Assignment and other dealings.
- The Company may at any time assign, mortgage, charge, subcontract, delegate, declare a trust over or deal in any other manner with any or all of its rights and obligations under this Agreement, provided that it gives prior written notice of such dealing to the Referrer.
- The Referrer shall not assign, transfer, mortgage, charge, subcontract, delegate, declare a trust over or deal in any other manner with any of its rights and obligations under this Agreement without the prior written consent of the Company.
Confidentiality.
- Each party undertakes that it shall not at any time after termination or expiry of this Agreement, disclose to any person any confidential information concerning the business, assets, affairs, customers, clients or suppliers of the other party or of any member of the group of companies to which the other party belongs, except as permitted by 12.3(b).
- Each party may disclose the other party’s confidential information:
- to its employees, officers, representatives, contractors, subcontractors or advisers who need to know such information for the purposes of exercising the party’s rights or carrying out its obligations under or in connection with this Agreement. Each party shall ensure that its employees, officers, representatives, contractors, subcontractors or advisers to whom it discloses the other party’s confidential information comply with this clause 11.3; and
- as may be required by law, a court of competent jurisdiction or any governmental or regulatory authority.
- No party may use any other party’s confidential information for any purpose other than to exercise its rights and perform its obligations under or in connection with this Agreement.
This agreement.
- Each party acknowledges that in entering into this Agreement it does not rely on any statement, representation, assurance or warranty (whether made innocently or negligently) that is not set out in this Agreement. Each party agrees that it has no claim for innocent or negligent misrepresentation or negligent misstatement based on any statement in this Agreement.
- Nothing in this Agreement creates any partnership, agency, employment, or joint venture relationship between the parties.
Waiver.
- A waiver of any right or remedy is only effective if given in writing and shall not be deemed a waiver of any subsequent right or remedy.
- A delay or failure to exercise, or the single or partial exercise of, any right or remedy does not waive that or any other right or remedy, nor does it prevent or restrict the further exercise of that or any other right or remedy.
Severance.
- If any provision or part-provision of this Agreement is or becomes invalid, illegal or unenforceable, it shall be deemed deleted, but that shall not affect the validity and enforceability of the rest of this Agreement.
- If any provision or part-provision of this Agreement is deemed deleted under 12.7(a), the parties shall negotiate in good faith to agree a replacement provision that, to the greatest extent possible, achieves the intended commercial result of the original provision.
Third party rights.
- This Agreement does not give rise to any rights under the Contracts (Rights of Third Parties) Act 1999 to enforce any term of this Agreement.

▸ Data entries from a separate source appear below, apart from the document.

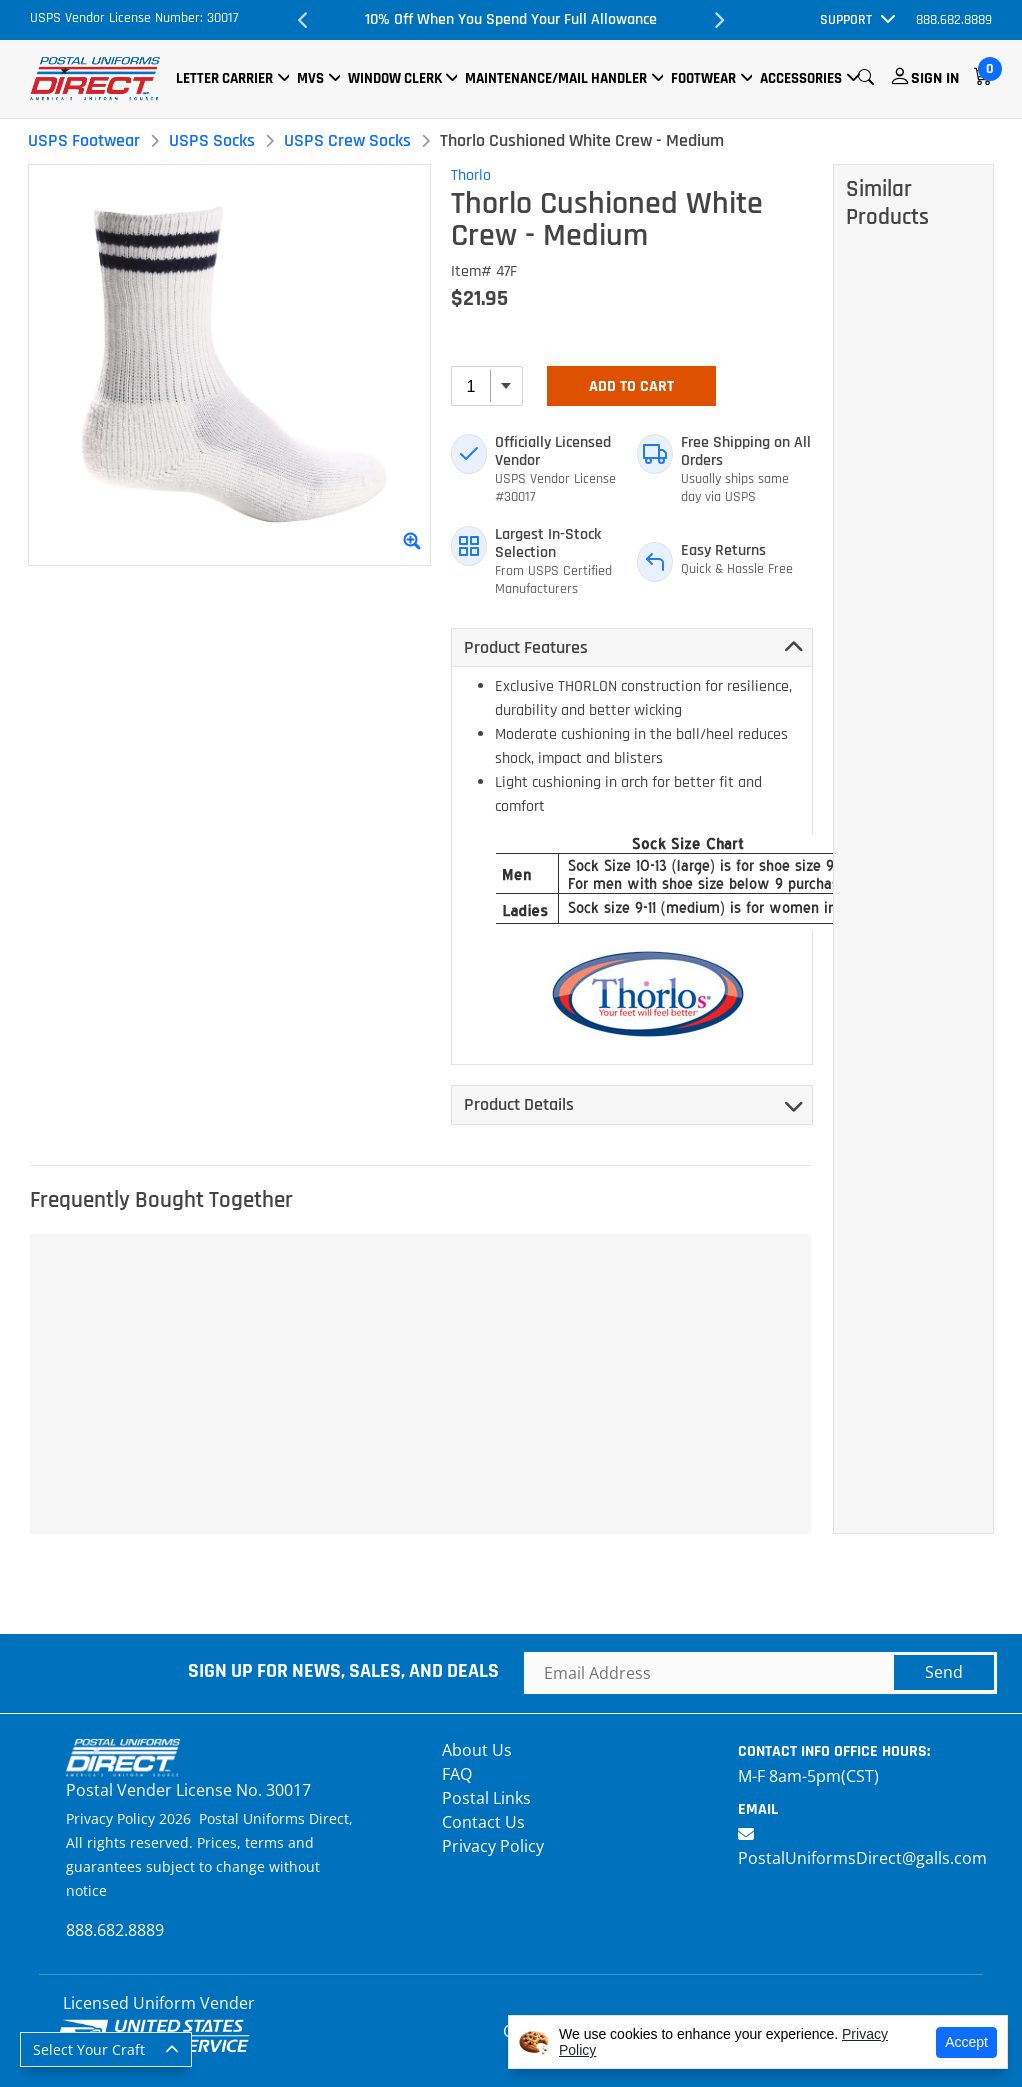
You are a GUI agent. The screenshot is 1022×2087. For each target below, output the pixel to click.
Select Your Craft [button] (89, 2049)
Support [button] (846, 20)
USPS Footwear (84, 140)
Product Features (526, 647)
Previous (304, 20)
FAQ (457, 1774)
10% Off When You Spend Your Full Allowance (511, 19)
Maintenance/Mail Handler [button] (556, 78)
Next (718, 20)
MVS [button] (310, 78)
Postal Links (486, 1798)
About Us (477, 1750)
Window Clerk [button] (395, 78)
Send (944, 1672)
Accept (966, 2042)
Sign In (935, 78)
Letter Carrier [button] (224, 78)
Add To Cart (631, 386)
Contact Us (483, 1822)
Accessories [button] (801, 78)
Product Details (519, 1104)
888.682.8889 (954, 20)
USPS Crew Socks (347, 140)
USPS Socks (212, 140)
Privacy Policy (493, 1846)
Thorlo (471, 175)
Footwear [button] (703, 78)
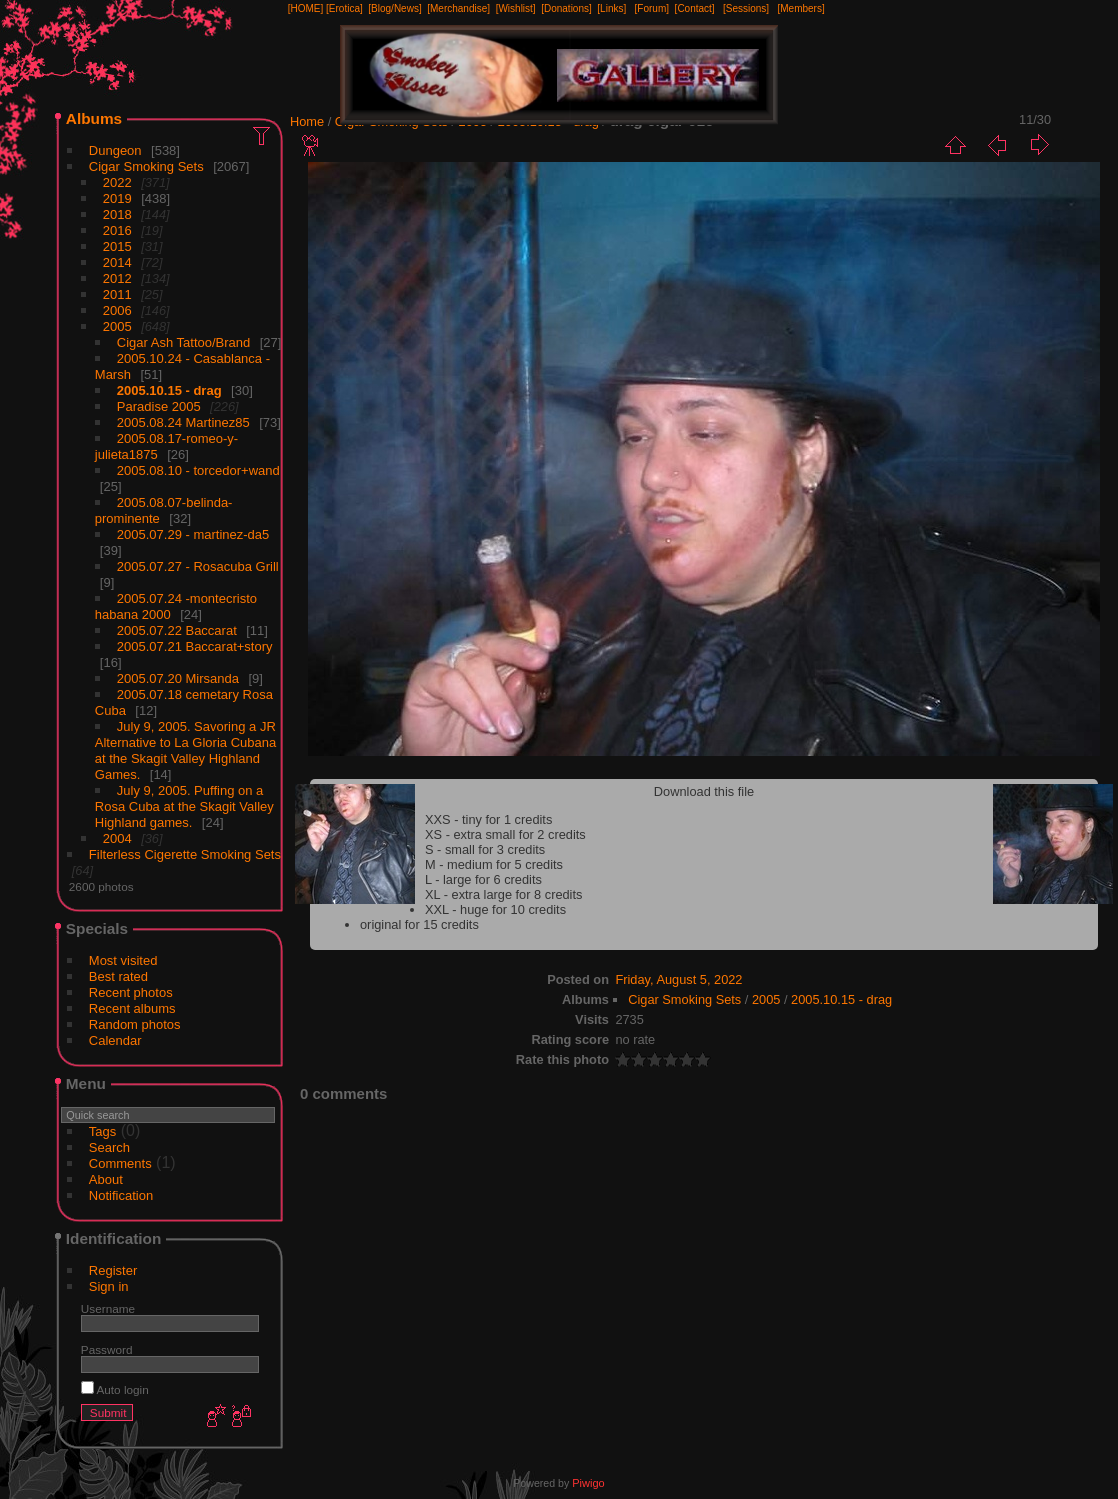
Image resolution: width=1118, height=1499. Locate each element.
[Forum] (652, 8)
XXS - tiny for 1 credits (488, 819)
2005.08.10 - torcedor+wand (198, 470)
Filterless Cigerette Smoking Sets (185, 854)
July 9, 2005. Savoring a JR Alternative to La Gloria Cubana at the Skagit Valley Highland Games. (185, 750)
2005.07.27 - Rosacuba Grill (198, 566)
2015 (117, 246)
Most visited (123, 960)
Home (307, 121)
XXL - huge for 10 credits (495, 909)
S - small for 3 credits (485, 849)
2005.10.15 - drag (169, 390)
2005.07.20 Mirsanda (178, 678)
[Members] (800, 8)
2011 (117, 294)
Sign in (109, 1286)
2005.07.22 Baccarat (177, 630)
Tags (102, 1131)
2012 (117, 278)
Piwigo (588, 1483)
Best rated (118, 976)
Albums (94, 118)
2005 (117, 326)
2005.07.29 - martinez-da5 (193, 534)
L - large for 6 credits (483, 879)
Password (107, 1349)
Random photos (135, 1024)
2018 (117, 214)
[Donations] (566, 8)
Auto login (115, 1389)
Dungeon (115, 150)
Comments (120, 1163)
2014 (117, 262)
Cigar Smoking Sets (146, 166)
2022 (117, 182)
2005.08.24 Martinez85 (183, 422)
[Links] (611, 8)
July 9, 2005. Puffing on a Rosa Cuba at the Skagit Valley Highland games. (184, 806)
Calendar (115, 1040)
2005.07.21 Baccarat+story (195, 646)
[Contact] (695, 8)
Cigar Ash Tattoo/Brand (183, 342)
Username (108, 1308)
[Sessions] (746, 8)
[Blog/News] (394, 8)
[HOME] (306, 8)
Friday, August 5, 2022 (678, 979)
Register (113, 1270)
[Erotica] (344, 8)
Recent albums (132, 1008)
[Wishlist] (516, 8)
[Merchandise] (458, 8)
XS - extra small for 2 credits (505, 834)
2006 (117, 310)
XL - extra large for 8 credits (503, 894)
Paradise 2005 (159, 406)
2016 (117, 230)
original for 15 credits (419, 924)
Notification (121, 1195)
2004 (117, 838)
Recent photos (131, 992)
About (106, 1179)
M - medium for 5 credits (494, 864)
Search (109, 1147)
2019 (117, 198)
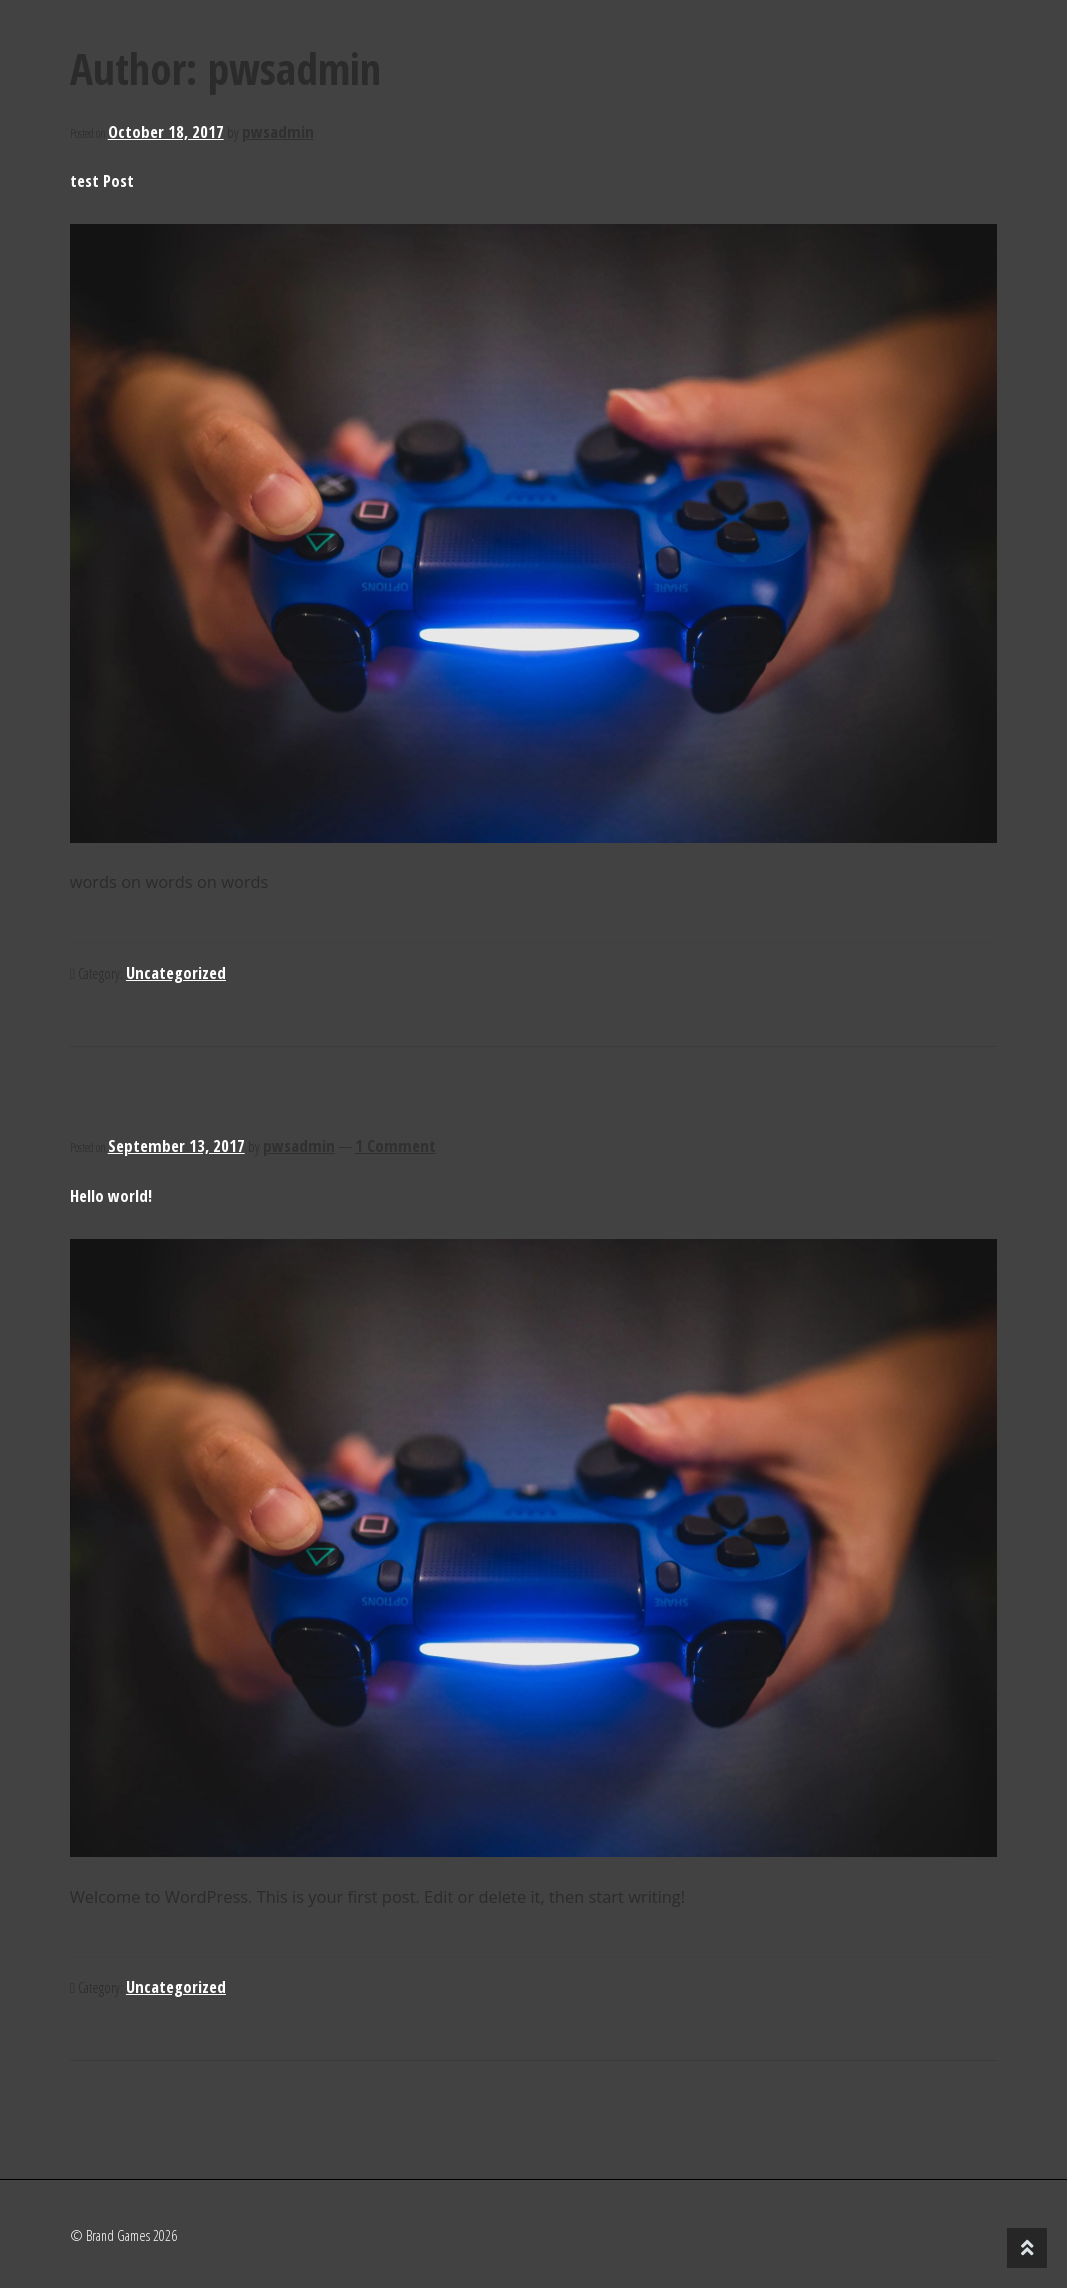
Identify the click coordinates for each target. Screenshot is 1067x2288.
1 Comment (395, 1145)
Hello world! (111, 1195)
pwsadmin (278, 131)
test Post (102, 180)
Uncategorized (176, 972)
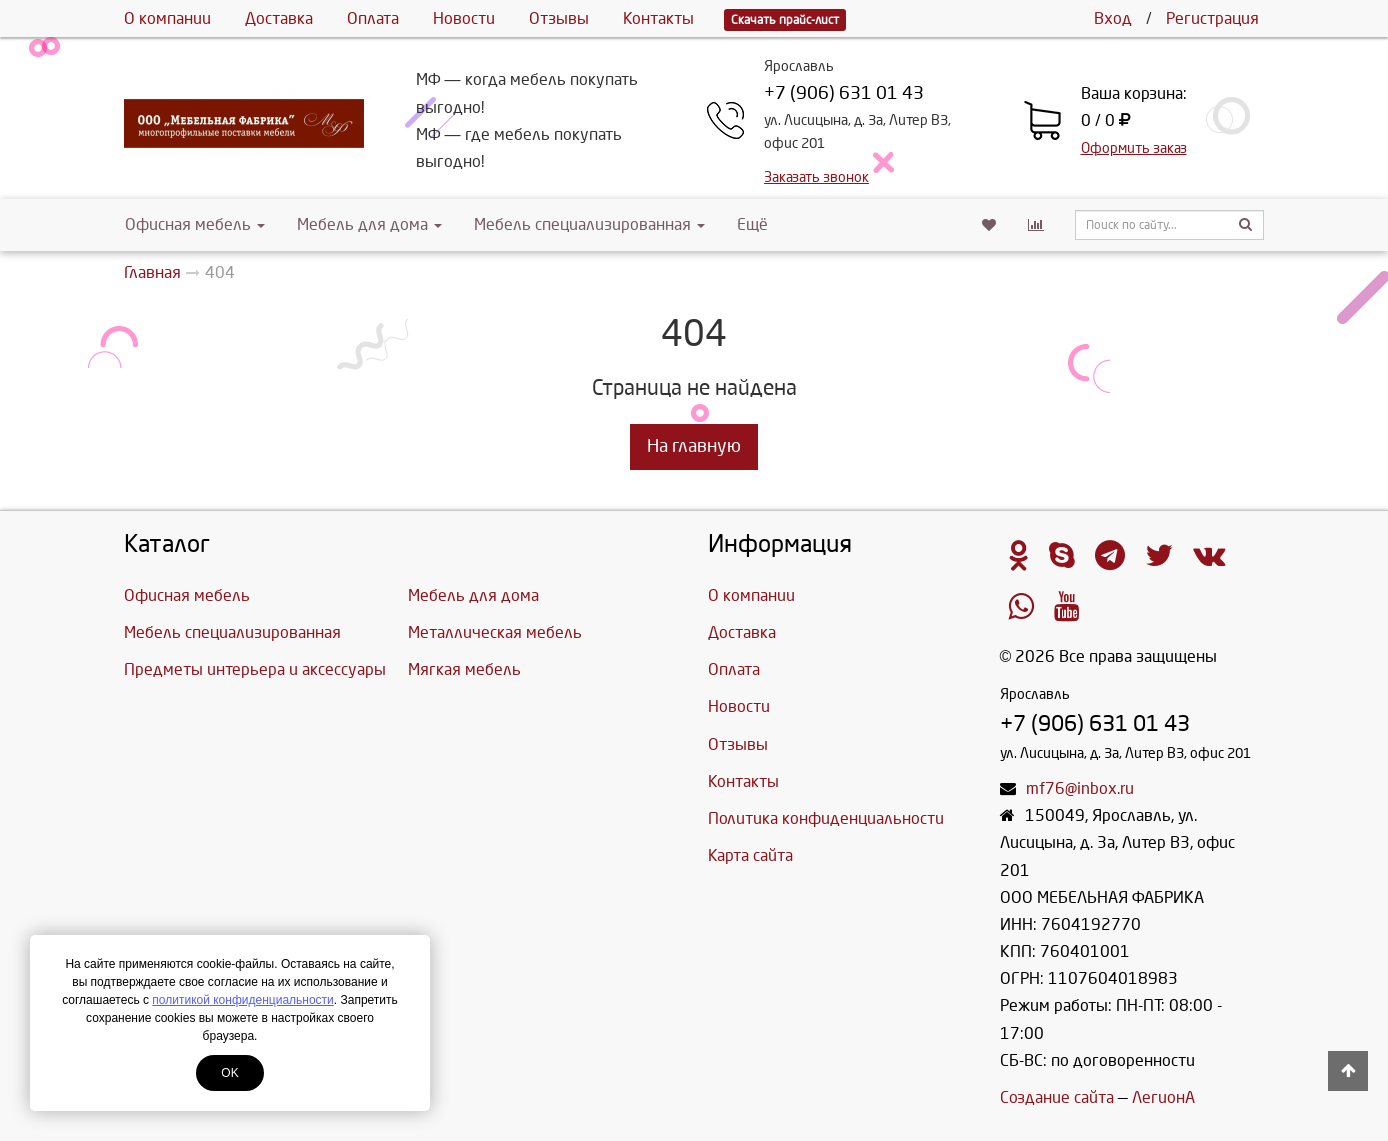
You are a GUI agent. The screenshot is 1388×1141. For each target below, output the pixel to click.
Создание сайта (1057, 1097)
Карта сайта (750, 855)
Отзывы (559, 18)
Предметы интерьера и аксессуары (255, 669)
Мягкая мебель (464, 669)
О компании (167, 18)
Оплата (373, 18)
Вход (1113, 18)
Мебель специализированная (589, 224)
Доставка (279, 18)
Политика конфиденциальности (826, 818)
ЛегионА (1163, 1097)
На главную (694, 446)
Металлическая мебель (495, 632)
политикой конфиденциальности (242, 1000)
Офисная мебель (195, 224)
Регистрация (1212, 18)
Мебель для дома (369, 224)
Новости (464, 18)
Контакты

- The rights of the parties to rescind or vary this Agreement are not subject to the consent of any other person.
Governing law. This Agreement and any dispute or claim (including non-contractual disputes or claims) arising out of or in connection with it or its subject matter or formation shall be governed by and construed in accordance with the law of England and Wales.
Jurisdiction. Each party irrevocably agrees that the courts of England and Wales shall have exclusive jurisdiction to settle any dispute or claim (including non-contractual disputes or claims) arising out of or in connection with this Agreement or its subject matter or formation.